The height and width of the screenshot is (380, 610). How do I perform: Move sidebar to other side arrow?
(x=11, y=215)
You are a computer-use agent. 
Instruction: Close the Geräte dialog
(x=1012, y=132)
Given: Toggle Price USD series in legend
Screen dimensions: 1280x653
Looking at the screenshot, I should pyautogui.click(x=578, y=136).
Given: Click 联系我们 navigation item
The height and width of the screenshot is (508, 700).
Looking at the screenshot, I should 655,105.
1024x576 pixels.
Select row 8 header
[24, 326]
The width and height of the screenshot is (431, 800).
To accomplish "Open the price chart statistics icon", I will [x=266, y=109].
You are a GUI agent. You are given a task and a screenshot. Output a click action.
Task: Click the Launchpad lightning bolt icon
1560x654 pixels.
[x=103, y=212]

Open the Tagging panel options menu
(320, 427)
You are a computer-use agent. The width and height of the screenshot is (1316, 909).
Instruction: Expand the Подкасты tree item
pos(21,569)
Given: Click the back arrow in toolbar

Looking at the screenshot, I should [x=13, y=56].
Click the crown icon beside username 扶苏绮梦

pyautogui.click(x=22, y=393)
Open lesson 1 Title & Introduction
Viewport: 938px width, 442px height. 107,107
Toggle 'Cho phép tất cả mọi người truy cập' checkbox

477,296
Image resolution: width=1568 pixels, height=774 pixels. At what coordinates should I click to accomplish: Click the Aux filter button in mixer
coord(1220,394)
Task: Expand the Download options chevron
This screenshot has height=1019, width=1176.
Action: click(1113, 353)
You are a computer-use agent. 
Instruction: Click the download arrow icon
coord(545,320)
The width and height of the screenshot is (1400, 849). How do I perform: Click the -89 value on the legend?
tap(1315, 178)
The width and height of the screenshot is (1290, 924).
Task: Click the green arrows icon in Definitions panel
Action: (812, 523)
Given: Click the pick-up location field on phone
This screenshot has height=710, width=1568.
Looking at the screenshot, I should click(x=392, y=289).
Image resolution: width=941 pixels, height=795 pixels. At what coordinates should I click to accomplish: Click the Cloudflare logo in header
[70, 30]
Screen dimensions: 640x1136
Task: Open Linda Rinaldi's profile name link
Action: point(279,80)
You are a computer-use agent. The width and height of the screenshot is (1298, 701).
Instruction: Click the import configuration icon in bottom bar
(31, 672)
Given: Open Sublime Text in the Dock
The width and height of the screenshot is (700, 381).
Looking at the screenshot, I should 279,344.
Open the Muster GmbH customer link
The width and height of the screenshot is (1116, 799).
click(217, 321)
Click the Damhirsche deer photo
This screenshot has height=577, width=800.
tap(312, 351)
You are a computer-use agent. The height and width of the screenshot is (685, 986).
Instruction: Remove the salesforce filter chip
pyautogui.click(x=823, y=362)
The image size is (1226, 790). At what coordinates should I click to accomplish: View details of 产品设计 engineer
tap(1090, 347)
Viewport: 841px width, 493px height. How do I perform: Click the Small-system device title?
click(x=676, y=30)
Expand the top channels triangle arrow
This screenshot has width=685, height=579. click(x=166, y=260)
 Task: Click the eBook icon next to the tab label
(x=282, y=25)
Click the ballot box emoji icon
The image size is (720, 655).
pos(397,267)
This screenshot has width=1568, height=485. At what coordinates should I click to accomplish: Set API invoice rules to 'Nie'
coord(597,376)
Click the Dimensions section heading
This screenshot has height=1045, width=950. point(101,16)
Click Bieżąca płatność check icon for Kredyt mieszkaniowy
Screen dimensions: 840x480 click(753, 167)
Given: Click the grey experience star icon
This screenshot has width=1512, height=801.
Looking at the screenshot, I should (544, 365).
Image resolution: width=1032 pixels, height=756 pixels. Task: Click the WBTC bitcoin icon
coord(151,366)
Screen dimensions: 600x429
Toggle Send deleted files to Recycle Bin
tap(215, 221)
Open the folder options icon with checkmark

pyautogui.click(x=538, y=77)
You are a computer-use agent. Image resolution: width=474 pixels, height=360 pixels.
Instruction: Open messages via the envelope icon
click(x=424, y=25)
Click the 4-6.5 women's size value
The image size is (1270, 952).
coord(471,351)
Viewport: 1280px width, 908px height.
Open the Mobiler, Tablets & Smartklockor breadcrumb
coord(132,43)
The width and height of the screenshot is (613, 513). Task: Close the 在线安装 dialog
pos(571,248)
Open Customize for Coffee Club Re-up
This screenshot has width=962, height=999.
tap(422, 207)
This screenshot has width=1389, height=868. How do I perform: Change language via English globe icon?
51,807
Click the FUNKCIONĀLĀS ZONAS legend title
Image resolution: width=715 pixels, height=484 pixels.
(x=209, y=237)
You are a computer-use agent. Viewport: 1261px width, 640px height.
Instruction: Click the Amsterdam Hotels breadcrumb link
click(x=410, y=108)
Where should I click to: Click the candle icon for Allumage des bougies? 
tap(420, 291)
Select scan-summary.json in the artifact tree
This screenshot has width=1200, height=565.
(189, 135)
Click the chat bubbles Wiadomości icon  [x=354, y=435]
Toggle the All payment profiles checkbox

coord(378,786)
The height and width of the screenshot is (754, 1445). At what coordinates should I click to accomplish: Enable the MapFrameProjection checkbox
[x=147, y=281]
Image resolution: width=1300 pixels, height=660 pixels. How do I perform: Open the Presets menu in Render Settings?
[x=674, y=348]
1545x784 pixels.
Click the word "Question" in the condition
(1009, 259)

■ Your instructions
All of the data above needs to be written out exactly.

■ Task answer
The height and width of the screenshot is (380, 610). How do I perform: Move sidebar to other side arrow?
(x=11, y=215)
You are a computer-use agent. 
Instruction: Close the Geräte dialog
(x=1012, y=132)
Given: Toggle Price USD series in legend
Screen dimensions: 1280x653
Looking at the screenshot, I should pyautogui.click(x=578, y=136).
Given: Click 联系我们 navigation item
The height and width of the screenshot is (508, 700).
Looking at the screenshot, I should 655,105.
1024x576 pixels.
Select row 8 header
[24, 326]
The width and height of the screenshot is (431, 800).
To accomplish "Open the price chart statistics icon", I will [x=266, y=109].
You are a GUI agent. You are given a task and a screenshot. Output a click action.
Task: Click the Launchpad lightning bolt icon
1560x654 pixels.
[x=103, y=212]

Open the Tagging panel options menu
(320, 427)
You are a computer-use agent. The width and height of the screenshot is (1316, 909).
Instruction: Expand the Подкасты tree item
pos(21,569)
Given: Click the back arrow in toolbar

Looking at the screenshot, I should [x=13, y=56].
Click the crown icon beside username 扶苏绮梦

pyautogui.click(x=22, y=393)
Open lesson 1 Title & Introduction
Viewport: 938px width, 442px height. 107,107
Toggle 'Cho phép tất cả mọi người truy cập' checkbox

477,296
Image resolution: width=1568 pixels, height=774 pixels. At what coordinates should I click to accomplish: Click the Aux filter button in mixer
coord(1220,394)
Task: Expand the Download options chevron
This screenshot has height=1019, width=1176.
Action: click(1113, 353)
You are a computer-use agent. 
Instruction: Click the download arrow icon
coord(545,320)
The width and height of the screenshot is (1400, 849). How do I perform: Click the -89 value on the legend?
tap(1315, 178)
The width and height of the screenshot is (1290, 924).
Task: Click the green arrows icon in Definitions panel
Action: (812, 523)
Given: Click the pick-up location field on phone
This screenshot has height=710, width=1568.
Looking at the screenshot, I should click(x=392, y=289).
Image resolution: width=941 pixels, height=795 pixels. At what coordinates should I click to accomplish: Click the Cloudflare logo in header
[70, 30]
Screen dimensions: 640x1136
Task: Open Linda Rinaldi's profile name link
Action: point(279,80)
You are a computer-use agent. The width and height of the screenshot is (1298, 701).
Instruction: Click the import configuration icon in bottom bar
(31, 672)
Given: Open Sublime Text in the Dock
The width and height of the screenshot is (700, 381).
Looking at the screenshot, I should 279,344.
Open the Muster GmbH customer link
The width and height of the screenshot is (1116, 799).
click(217, 321)
Click the Damhirsche deer photo
This screenshot has height=577, width=800.
tap(312, 351)
You are a computer-use agent. The height and width of the screenshot is (685, 986).
Instruction: Remove the salesforce filter chip
pyautogui.click(x=823, y=362)
The image size is (1226, 790). At what coordinates should I click to accomplish: View details of 产品设计 engineer
tap(1090, 347)
Viewport: 841px width, 493px height. How do I perform: Click the Small-system device title?
click(x=676, y=30)
Expand the top channels triangle arrow
This screenshot has width=685, height=579. click(x=166, y=260)
 Task: Click the eBook icon next to the tab label
(x=282, y=25)
Click the ballot box emoji icon
The image size is (720, 655).
pos(397,267)
This screenshot has width=1568, height=485. At what coordinates should I click to accomplish: Set API invoice rules to 'Nie'
coord(597,376)
Click the Dimensions section heading
This screenshot has height=1045, width=950. point(101,16)
Click Bieżąca płatność check icon for Kredyt mieszkaniowy
Screen dimensions: 840x480 click(753, 167)
Given: Click the grey experience star icon
This screenshot has width=1512, height=801.
Looking at the screenshot, I should (544, 365).
Image resolution: width=1032 pixels, height=756 pixels. Task: Click the WBTC bitcoin icon
coord(151,366)
Screen dimensions: 600x429
Toggle Send deleted files to Recycle Bin
tap(215, 221)
Open the folder options icon with checkmark

pyautogui.click(x=538, y=77)
You are a computer-use agent. Image resolution: width=474 pixels, height=360 pixels.
Instruction: Open messages via the envelope icon
click(x=424, y=25)
Click the 4-6.5 women's size value
The image size is (1270, 952).
coord(471,351)
Viewport: 1280px width, 908px height.
Open the Mobiler, Tablets & Smartklockor breadcrumb
coord(132,43)
The width and height of the screenshot is (613, 513). Task: Close the 在线安装 dialog
pos(571,248)
Open Customize for Coffee Club Re-up
This screenshot has width=962, height=999.
tap(422, 207)
This screenshot has width=1389, height=868. How do I perform: Change language via English globe icon?
51,807
Click the FUNKCIONĀLĀS ZONAS legend title
Image resolution: width=715 pixels, height=484 pixels.
(x=209, y=237)
You are a computer-use agent. Viewport: 1261px width, 640px height.
Instruction: Click the Amsterdam Hotels breadcrumb link
click(x=410, y=108)
Where should I click to: Click the candle icon for Allumage des bougies? 
tap(420, 291)
Select scan-summary.json in the artifact tree
This screenshot has width=1200, height=565.
(189, 135)
Click the chat bubbles Wiadomości icon  [x=354, y=435]
Toggle the All payment profiles checkbox

coord(378,786)
The height and width of the screenshot is (754, 1445). At what coordinates should I click to accomplish: Enable the MapFrameProjection checkbox
[x=147, y=281]
Image resolution: width=1300 pixels, height=660 pixels. How do I perform: Open the Presets menu in Render Settings?
[x=674, y=348]
1545x784 pixels.
Click the word "Question" in the condition
(1009, 259)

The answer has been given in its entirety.